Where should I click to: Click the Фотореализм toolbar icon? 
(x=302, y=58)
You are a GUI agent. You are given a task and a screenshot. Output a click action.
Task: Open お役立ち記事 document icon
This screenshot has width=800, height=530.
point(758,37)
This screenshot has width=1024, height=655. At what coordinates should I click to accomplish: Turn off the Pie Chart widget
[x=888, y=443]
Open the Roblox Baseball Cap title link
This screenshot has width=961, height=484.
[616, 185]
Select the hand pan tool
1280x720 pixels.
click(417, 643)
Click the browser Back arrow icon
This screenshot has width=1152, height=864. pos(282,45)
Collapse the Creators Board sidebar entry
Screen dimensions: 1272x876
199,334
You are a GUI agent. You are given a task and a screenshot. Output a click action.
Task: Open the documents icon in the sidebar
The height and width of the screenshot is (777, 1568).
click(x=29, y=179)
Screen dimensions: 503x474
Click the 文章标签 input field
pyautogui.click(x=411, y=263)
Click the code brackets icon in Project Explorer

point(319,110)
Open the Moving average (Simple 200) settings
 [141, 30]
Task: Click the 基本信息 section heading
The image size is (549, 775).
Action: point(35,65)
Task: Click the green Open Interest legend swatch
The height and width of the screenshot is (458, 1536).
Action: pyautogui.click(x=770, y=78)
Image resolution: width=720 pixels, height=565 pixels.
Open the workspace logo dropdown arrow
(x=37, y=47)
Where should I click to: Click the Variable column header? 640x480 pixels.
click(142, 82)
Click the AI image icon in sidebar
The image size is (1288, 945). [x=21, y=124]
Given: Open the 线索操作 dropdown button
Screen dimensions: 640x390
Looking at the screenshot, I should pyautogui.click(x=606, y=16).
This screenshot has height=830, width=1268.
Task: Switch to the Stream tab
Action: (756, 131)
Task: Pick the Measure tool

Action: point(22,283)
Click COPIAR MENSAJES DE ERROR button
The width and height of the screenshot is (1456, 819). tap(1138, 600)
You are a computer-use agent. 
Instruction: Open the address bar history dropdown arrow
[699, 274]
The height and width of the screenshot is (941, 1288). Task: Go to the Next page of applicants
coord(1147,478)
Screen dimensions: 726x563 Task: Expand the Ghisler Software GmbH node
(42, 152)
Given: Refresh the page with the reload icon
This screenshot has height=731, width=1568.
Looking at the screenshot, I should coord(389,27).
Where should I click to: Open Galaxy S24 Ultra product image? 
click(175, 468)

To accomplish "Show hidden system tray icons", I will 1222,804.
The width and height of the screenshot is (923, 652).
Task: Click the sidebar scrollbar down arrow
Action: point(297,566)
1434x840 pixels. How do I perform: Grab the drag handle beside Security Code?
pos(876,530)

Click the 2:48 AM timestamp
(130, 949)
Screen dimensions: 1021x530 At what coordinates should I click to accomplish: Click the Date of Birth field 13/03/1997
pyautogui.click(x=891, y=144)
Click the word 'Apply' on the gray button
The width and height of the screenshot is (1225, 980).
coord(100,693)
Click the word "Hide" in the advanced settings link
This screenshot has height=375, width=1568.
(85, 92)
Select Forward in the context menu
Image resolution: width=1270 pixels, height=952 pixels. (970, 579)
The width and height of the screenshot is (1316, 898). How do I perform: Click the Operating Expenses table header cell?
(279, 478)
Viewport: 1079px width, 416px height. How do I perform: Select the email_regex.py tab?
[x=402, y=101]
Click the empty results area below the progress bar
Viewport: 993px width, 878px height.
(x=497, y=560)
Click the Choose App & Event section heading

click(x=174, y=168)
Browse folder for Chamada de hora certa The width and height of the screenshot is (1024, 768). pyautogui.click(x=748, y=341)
------
**The exercise:** Lay out every line of the items above as a Markdown table with two columns, Row and Line, numbering the rows in order and leaving out blank lines.

**Reply:**
| Row | Line |
|---|---|
| 1 | Where should I click to: Click the Фотореализм toolbar icon?  |
| 2 | (x=302, y=58) |
| 3 | You are a GUI agent. You are given a task and a screenshot. Output a click action. |
| 4 | Task: Open お役立ち記事 document icon |
| 5 | This screenshot has width=800, height=530. |
| 6 | point(758,37) |
| 7 | This screenshot has width=1024, height=655. At what coordinates should I click to accomplish: Turn off the Pie Chart widget |
| 8 | [x=888, y=443] |
| 9 | Open the Roblox Baseball Cap title link |
| 10 | This screenshot has width=961, height=484. |
| 11 | [616, 185] |
| 12 | Select the hand pan tool |
| 13 | 1280x720 pixels. |
| 14 | click(417, 643) |
| 15 | Click the browser Back arrow icon |
| 16 | This screenshot has width=1152, height=864. pos(282,45) |
| 17 | Collapse the Creators Board sidebar entry |
| 18 | Screen dimensions: 1272x876 |
| 19 | 199,334 |
| 20 | You are a GUI agent. You are given a task and a screenshot. Output a click action. |
| 21 | Task: Open the documents icon in the sidebar |
| 22 | The height and width of the screenshot is (777, 1568). |
| 23 | click(x=29, y=179) |
| 24 | Screen dimensions: 503x474 |
| 25 | Click the 文章标签 input field |
| 26 | pyautogui.click(x=411, y=263) |
| 27 | Click the code brackets icon in Project Explorer |
| 28 | point(319,110) |
| 29 | Open the Moving average (Simple 200) settings |
| 30 |  [141, 30] |
| 31 | Task: Click the 基本信息 section heading |
| 32 | The image size is (549, 775). |
| 33 | Action: point(35,65) |
| 34 | Task: Click the green Open Interest legend swatch |
| 35 | The height and width of the screenshot is (458, 1536). |
| 36 | Action: pyautogui.click(x=770, y=78) |
| 37 | Image resolution: width=720 pixels, height=565 pixels. |
| 38 | Open the workspace logo dropdown arrow |
| 39 | (x=37, y=47) |
| 40 | Where should I click to: Click the Variable column header? 640x480 pixels. |
| 41 | click(142, 82) |
| 42 | Click the AI image icon in sidebar |
| 43 | The image size is (1288, 945). [x=21, y=124] |
| 44 | Given: Open the 线索操作 dropdown button |
| 45 | Screen dimensions: 640x390 |
| 46 | Looking at the screenshot, I should pyautogui.click(x=606, y=16). |
| 47 | This screenshot has height=830, width=1268. |
| 48 | Task: Switch to the Stream tab |
| 49 | Action: (756, 131) |
| 50 | Task: Pick the Measure tool |
| 51 | Action: point(22,283) |
| 52 | Click COPIAR MENSAJES DE ERROR button |
| 53 | The width and height of the screenshot is (1456, 819). tap(1138, 600) |
| 54 | You are a computer-use agent.  |
| 55 | Instruction: Open the address bar history dropdown arrow |
| 56 | [699, 274] |
| 57 | The height and width of the screenshot is (941, 1288). Task: Go to the Next page of applicants |
| 58 | coord(1147,478) |
| 59 | Screen dimensions: 726x563 Task: Expand the Ghisler Software GmbH node |
| 60 | (42, 152) |
| 61 | Given: Refresh the page with the reload icon |
| 62 | This screenshot has height=731, width=1568. |
| 63 | Looking at the screenshot, I should coord(389,27). |
| 64 | Where should I click to: Open Galaxy S24 Ultra product image?  |
| 65 | click(175, 468) |
| 66 | To accomplish "Show hidden system tray icons", I will 1222,804. |
| 67 | The width and height of the screenshot is (923, 652). |
| 68 | Task: Click the sidebar scrollbar down arrow |
| 69 | Action: point(297,566) |
| 70 | 1434x840 pixels. How do I perform: Grab the drag handle beside Security Code? |
| 71 | pos(876,530) |
| 72 | Click the 2:48 AM timestamp |
| 73 | (130, 949) |
| 74 | Screen dimensions: 1021x530 At what coordinates should I click to accomplish: Click the Date of Birth field 13/03/1997 |
| 75 | pyautogui.click(x=891, y=144) |
| 76 | Click the word 'Apply' on the gray button |
| 77 | The width and height of the screenshot is (1225, 980). |
| 78 | coord(100,693) |
| 79 | Click the word "Hide" in the advanced settings link |
| 80 | This screenshot has height=375, width=1568. |
| 81 | (85, 92) |
| 82 | Select Forward in the context menu |
| 83 | Image resolution: width=1270 pixels, height=952 pixels. (970, 579) |
| 84 | The width and height of the screenshot is (1316, 898). How do I perform: Click the Operating Expenses table header cell? |
| 85 | (279, 478) |
| 86 | Viewport: 1079px width, 416px height. How do I perform: Select the email_regex.py tab? |
| 87 | [x=402, y=101] |
| 88 | Click the empty results area below the progress bar |
| 89 | Viewport: 993px width, 878px height. |
| 90 | (x=497, y=560) |
| 91 | Click the Choose App & Event section heading |
| 92 | click(x=174, y=168) |
| 93 | Browse folder for Chamada de hora certa The width and height of the screenshot is (1024, 768). pyautogui.click(x=748, y=341) |